■ Task item
Select from the data all lines with the word "White".

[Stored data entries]

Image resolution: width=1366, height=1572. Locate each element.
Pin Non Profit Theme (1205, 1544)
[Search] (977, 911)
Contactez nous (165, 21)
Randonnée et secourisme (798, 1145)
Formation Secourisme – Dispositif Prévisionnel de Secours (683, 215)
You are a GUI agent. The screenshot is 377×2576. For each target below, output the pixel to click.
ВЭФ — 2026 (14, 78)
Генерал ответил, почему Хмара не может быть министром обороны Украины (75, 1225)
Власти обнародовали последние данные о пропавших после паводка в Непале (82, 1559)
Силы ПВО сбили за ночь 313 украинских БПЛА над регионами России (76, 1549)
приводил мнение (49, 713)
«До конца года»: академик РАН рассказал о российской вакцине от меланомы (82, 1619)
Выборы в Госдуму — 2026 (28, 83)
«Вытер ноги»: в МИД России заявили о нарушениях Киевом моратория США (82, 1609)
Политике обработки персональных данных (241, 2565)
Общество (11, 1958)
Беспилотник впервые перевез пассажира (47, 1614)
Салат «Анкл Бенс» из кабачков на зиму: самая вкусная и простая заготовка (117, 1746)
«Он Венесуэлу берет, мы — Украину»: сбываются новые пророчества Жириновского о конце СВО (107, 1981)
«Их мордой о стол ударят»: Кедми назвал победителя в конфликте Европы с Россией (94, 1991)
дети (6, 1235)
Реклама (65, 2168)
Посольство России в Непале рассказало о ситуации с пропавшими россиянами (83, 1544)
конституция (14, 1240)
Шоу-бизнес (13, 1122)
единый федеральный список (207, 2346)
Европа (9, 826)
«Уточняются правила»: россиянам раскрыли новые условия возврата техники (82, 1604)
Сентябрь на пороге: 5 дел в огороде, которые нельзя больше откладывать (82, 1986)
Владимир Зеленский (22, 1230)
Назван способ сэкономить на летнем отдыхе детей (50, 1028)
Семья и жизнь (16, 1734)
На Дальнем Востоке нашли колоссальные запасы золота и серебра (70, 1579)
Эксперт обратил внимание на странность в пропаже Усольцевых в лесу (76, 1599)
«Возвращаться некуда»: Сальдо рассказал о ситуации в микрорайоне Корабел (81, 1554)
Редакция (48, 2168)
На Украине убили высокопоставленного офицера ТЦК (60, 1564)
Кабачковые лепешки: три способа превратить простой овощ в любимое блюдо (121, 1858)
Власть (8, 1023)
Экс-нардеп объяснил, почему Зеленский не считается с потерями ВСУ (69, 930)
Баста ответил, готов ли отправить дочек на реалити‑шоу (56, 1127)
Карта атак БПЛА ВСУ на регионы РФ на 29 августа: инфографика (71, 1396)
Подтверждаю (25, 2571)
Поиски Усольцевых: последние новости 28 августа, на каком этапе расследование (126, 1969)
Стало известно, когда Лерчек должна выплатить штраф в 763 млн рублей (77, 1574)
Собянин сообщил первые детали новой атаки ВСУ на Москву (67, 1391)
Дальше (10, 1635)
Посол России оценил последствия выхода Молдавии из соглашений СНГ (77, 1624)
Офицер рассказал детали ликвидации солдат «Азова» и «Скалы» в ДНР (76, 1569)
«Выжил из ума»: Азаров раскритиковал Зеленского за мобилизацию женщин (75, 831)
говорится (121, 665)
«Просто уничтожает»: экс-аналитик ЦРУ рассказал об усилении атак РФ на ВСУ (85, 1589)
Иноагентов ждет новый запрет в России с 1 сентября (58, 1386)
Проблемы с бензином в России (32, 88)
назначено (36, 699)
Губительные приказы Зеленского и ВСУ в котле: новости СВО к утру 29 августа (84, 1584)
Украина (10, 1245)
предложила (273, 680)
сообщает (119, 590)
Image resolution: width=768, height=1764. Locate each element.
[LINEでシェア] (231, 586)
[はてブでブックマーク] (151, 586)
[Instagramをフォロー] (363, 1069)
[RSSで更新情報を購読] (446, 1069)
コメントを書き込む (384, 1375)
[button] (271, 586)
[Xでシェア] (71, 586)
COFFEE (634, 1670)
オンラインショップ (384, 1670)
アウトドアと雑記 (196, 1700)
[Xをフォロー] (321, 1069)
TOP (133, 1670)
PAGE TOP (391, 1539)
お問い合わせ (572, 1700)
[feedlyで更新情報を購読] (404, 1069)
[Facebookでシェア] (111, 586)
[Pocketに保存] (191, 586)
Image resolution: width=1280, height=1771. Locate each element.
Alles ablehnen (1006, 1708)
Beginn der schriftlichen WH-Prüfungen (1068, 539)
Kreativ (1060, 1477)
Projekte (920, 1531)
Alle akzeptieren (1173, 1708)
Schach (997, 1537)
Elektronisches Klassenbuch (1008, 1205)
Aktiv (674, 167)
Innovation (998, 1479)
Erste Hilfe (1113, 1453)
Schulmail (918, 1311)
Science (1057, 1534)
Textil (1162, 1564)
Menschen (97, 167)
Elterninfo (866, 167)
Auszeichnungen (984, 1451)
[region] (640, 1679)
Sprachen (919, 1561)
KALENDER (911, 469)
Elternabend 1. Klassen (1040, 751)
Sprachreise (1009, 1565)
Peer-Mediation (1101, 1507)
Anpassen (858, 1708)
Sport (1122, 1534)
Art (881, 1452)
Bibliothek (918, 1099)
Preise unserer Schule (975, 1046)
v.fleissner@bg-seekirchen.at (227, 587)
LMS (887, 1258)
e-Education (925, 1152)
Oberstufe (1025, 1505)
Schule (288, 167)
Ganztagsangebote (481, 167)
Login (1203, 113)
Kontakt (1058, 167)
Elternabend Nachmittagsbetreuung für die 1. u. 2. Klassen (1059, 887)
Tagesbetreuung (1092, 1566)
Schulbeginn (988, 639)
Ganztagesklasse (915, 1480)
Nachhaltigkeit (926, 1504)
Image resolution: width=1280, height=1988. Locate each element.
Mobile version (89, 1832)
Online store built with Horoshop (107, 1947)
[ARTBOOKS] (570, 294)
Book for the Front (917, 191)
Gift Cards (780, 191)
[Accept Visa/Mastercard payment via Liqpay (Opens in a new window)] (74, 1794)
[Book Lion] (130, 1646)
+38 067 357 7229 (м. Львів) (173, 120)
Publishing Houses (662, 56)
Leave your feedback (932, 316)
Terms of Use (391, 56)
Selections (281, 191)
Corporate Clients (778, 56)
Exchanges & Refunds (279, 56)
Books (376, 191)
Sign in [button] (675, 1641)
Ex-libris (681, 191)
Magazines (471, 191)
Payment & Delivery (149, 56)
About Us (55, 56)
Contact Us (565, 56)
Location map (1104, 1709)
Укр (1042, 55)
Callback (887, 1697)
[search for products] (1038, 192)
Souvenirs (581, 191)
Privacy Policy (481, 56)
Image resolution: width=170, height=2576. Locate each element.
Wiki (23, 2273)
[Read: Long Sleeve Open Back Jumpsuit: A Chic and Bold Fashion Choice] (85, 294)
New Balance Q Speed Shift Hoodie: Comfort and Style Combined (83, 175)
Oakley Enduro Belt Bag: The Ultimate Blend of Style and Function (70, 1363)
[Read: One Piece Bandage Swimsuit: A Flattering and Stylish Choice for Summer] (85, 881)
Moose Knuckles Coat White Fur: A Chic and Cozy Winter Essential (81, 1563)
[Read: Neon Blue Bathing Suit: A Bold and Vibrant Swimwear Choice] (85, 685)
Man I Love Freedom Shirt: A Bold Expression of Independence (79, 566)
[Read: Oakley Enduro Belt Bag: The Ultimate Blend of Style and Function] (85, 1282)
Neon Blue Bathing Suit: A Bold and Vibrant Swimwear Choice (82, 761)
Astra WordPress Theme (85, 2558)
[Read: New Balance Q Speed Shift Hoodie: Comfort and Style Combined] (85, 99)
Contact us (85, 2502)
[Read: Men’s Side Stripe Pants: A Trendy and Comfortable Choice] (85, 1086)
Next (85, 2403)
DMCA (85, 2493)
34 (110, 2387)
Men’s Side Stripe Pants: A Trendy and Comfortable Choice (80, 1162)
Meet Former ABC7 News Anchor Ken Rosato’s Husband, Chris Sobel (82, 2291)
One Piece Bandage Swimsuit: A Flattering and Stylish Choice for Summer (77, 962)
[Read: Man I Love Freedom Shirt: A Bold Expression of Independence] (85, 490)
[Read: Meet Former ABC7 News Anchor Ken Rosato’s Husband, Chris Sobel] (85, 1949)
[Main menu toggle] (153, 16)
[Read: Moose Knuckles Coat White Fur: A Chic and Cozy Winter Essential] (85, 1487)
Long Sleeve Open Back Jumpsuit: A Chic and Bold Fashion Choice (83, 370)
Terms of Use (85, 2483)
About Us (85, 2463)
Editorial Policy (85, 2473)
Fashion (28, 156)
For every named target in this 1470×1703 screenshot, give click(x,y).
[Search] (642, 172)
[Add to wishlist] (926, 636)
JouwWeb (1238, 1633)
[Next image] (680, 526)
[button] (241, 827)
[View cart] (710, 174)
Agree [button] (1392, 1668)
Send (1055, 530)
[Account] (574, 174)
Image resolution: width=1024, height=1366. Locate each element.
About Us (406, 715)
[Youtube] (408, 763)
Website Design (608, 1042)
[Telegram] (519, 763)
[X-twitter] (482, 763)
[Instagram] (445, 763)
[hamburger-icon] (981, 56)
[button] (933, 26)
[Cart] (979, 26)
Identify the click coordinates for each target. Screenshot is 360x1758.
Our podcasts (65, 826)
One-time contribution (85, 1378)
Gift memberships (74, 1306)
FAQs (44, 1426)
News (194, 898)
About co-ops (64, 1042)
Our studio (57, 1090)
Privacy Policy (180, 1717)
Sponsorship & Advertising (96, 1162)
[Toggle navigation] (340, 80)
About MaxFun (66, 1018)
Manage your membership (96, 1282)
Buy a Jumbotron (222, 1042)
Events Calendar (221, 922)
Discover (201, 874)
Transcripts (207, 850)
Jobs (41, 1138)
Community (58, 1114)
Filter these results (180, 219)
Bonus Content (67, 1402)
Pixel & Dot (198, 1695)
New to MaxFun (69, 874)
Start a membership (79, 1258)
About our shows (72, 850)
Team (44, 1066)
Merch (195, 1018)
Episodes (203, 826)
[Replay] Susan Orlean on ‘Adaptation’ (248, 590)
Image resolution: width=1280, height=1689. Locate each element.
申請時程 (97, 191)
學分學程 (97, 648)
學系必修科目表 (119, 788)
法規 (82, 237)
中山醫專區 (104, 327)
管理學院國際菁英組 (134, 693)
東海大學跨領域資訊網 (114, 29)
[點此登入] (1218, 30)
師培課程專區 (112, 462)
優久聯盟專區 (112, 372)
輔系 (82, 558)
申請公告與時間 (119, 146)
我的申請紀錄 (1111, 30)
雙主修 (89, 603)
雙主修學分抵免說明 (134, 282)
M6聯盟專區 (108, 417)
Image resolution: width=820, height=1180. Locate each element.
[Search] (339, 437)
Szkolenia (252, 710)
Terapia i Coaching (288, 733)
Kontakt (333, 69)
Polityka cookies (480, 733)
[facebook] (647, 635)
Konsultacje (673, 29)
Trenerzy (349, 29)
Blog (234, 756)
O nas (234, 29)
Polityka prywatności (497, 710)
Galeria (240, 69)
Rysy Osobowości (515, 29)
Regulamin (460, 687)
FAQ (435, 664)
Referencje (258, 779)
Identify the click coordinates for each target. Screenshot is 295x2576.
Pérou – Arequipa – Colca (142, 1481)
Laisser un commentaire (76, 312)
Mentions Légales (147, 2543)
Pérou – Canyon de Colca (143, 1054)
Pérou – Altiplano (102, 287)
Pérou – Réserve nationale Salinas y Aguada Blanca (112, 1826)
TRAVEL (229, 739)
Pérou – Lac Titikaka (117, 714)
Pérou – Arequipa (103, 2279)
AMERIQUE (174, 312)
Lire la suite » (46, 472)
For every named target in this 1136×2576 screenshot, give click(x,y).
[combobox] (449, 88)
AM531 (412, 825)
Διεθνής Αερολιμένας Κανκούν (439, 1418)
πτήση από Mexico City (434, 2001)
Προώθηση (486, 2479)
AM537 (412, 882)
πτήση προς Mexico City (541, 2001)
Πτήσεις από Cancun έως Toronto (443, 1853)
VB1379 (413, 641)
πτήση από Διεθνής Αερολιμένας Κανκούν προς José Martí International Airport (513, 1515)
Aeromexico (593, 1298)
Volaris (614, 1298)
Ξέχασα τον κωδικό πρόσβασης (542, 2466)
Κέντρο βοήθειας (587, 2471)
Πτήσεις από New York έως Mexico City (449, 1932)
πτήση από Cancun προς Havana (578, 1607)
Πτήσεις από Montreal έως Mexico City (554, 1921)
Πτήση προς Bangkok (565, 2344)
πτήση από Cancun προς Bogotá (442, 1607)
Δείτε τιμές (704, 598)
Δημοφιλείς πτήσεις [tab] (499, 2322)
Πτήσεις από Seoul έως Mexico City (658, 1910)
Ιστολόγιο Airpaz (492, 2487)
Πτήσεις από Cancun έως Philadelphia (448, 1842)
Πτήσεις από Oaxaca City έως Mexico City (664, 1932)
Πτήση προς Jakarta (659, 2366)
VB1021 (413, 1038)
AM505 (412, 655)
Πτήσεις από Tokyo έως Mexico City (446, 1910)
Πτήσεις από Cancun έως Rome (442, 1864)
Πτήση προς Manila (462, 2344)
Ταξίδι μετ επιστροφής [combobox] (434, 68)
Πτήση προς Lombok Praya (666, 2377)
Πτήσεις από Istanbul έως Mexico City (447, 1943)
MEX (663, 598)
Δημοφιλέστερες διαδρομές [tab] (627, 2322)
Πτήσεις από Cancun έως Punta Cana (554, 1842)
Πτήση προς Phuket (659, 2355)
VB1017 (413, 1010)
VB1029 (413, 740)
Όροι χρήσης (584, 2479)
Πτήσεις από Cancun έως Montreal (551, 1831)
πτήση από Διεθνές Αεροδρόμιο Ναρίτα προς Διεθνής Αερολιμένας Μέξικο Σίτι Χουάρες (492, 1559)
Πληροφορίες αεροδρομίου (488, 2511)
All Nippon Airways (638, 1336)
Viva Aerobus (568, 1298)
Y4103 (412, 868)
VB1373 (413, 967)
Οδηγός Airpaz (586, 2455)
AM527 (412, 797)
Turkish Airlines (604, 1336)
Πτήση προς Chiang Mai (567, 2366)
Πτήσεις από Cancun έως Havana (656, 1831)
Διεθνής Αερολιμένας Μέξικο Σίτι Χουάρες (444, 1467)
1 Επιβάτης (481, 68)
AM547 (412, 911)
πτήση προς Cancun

■ Response
Moose Knuckles Coat White Fur: A Chic and Cozy Winter Essential (81, 1563)
[Read: Moose Knuckles Coat White Fur: A Chic and Cozy Winter Essential] (85, 1487)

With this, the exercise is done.